Our Landscape

Our Landscape

From Dhaka-Khulna train. Photo: Ihtisham Kabir

‘’Landscape” – in our mind’s eye the word recreates the world outdoors, the variety and greatness of nature, and our place within it. Forests and fields, rivers and lakes, mountains and deserts, and the lay of the land as it unfolds in front of our eyes – and, of course, the ceaseless work of painters and photographers to capture them inside a frame.
When you think about the geology of Bengal – an essentially flat delta washed by three large and countless small rivers – you might be tempted to dismiss its potential for impressive landscapes. But to patient observers, this land offers sweet rewards.
Take the ubiquitous fields of rice. We are treated to velvet green so soft they caress the eyes – not once but three times a year. The seedlings   gradually turn yellow, then shiny golden. These come with seasonal perks, from the dew-laden leaves of winter mornings to the rain-drenched fields of monsoon showers. After  harvest, the fields, holding only the stubs of the rice plants, wear a stark beauty.
Dotting the rice fields are the    occasional vegetable patches; and farther away, the clumps of trees that cover villages and the river that snakes its way through the land.
Your transportation helps shape your experience of the landscape.
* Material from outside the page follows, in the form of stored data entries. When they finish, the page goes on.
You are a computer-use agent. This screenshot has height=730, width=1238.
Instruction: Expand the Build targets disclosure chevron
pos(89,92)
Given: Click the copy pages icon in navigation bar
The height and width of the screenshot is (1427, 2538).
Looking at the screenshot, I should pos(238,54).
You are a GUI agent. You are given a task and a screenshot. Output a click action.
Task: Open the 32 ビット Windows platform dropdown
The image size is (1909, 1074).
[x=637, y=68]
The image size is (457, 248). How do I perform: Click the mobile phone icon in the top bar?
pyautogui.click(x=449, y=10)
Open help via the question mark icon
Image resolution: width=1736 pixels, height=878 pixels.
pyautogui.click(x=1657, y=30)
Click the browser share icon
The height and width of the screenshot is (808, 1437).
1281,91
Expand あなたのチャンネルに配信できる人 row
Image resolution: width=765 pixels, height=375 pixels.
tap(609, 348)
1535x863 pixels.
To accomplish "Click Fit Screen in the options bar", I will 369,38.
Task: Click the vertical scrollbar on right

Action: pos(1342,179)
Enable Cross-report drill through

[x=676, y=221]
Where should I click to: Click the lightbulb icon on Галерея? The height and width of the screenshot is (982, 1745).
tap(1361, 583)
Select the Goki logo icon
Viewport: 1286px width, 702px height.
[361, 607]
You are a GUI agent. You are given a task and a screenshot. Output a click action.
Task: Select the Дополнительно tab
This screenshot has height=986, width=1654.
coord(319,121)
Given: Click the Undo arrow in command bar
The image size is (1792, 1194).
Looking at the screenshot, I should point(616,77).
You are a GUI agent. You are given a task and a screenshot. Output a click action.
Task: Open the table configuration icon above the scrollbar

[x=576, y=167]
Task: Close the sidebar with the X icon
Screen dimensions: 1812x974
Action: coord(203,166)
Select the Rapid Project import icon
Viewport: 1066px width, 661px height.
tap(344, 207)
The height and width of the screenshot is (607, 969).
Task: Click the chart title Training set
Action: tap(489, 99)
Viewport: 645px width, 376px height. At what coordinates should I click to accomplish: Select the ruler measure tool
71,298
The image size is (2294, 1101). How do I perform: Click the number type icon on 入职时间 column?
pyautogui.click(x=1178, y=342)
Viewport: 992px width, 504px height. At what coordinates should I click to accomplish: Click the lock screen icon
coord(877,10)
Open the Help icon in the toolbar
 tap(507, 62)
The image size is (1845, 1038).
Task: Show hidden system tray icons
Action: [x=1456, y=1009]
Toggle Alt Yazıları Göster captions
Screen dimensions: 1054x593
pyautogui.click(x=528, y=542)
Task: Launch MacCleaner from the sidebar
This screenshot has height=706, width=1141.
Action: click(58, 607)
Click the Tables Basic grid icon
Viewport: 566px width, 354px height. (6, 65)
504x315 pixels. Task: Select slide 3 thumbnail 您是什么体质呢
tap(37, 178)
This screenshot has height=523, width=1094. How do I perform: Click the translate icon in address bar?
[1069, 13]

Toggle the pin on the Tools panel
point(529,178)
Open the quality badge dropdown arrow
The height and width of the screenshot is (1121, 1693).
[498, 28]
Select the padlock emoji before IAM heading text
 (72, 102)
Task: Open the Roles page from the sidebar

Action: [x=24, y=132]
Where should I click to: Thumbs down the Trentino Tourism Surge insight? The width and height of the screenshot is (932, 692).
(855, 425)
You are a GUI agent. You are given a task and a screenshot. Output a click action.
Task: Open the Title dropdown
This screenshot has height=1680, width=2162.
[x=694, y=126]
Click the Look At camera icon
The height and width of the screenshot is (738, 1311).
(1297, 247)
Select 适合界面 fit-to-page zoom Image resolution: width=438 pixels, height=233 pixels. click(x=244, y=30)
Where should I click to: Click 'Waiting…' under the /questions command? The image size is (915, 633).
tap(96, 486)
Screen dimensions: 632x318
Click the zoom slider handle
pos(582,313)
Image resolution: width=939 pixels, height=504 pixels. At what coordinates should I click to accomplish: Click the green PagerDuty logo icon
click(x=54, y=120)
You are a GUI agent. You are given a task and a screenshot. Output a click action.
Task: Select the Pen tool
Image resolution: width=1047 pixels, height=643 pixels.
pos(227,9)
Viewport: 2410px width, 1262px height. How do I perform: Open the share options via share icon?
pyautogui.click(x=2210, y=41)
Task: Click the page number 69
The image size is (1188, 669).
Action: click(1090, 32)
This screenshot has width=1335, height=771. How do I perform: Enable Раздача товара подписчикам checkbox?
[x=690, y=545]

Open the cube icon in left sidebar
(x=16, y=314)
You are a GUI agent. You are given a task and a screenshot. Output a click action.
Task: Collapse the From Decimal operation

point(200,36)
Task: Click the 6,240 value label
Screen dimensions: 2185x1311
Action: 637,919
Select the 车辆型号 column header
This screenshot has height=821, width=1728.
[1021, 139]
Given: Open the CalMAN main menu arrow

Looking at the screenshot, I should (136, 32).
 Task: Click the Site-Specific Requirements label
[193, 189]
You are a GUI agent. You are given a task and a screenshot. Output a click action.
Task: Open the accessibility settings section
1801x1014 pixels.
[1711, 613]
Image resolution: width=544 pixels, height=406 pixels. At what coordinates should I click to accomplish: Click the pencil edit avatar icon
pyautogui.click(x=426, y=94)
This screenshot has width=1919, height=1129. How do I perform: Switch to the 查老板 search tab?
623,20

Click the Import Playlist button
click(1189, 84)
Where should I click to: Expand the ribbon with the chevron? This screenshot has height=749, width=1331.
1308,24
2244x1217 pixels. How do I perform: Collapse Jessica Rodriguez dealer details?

A river-centric view from a boat is very different than the view from a car. On rivers, you travel through the belly of the villages, the small plots where villagers grow their own food, the schoolhouse and its children, a ghat for the boats and washing the rocks for laundry. The trains, running on tracks elevated several feet to avoid flooding, give you a bird’s eye view of the land. Tiny villages come and go, with even tinier people going about their daily business. Bicycling is also an excellent means of discovering our landscape up-close.
Down south in Sundarban, where boat is the only way to travel, the          landscape is dramatic and intense, with dense vegetation on a land sculpted by tides. It is also fraught with  danger – sharp mangrove roots emerge from the ground, and the sleek, grey soil camouflages mud that can instantly swallow you waist-deep.
Up in the hills, tea gardens offer a contrast from the fields. Tea plants grow on rolling hills which curve in and out, convex and concave, like great dunes of green, punctuated overhead by shade trees of different shapes and sizes, while under your feet, tiny paths cut through the bush to provide access to the tea pickers.
Our flat land holds other pockets of surprise. For example, in Durgapur, Netrakona are beige hills cradling lakes bluer than the bluest turquoise. On outskirts of Sylhet is Ratargul, an  unexpected, alien-looking fresh water swamp forest. A friend who visited Nilgiri in the Hill Tracts tells me clouds are frequent visitors to your rooms.
I wish we had preserved more   forests. However, the old-growth trees in the dozen national parks such as Lawachara give you an idea of this land as it once was – a landscape still worth celebrating, cherishing and preserving.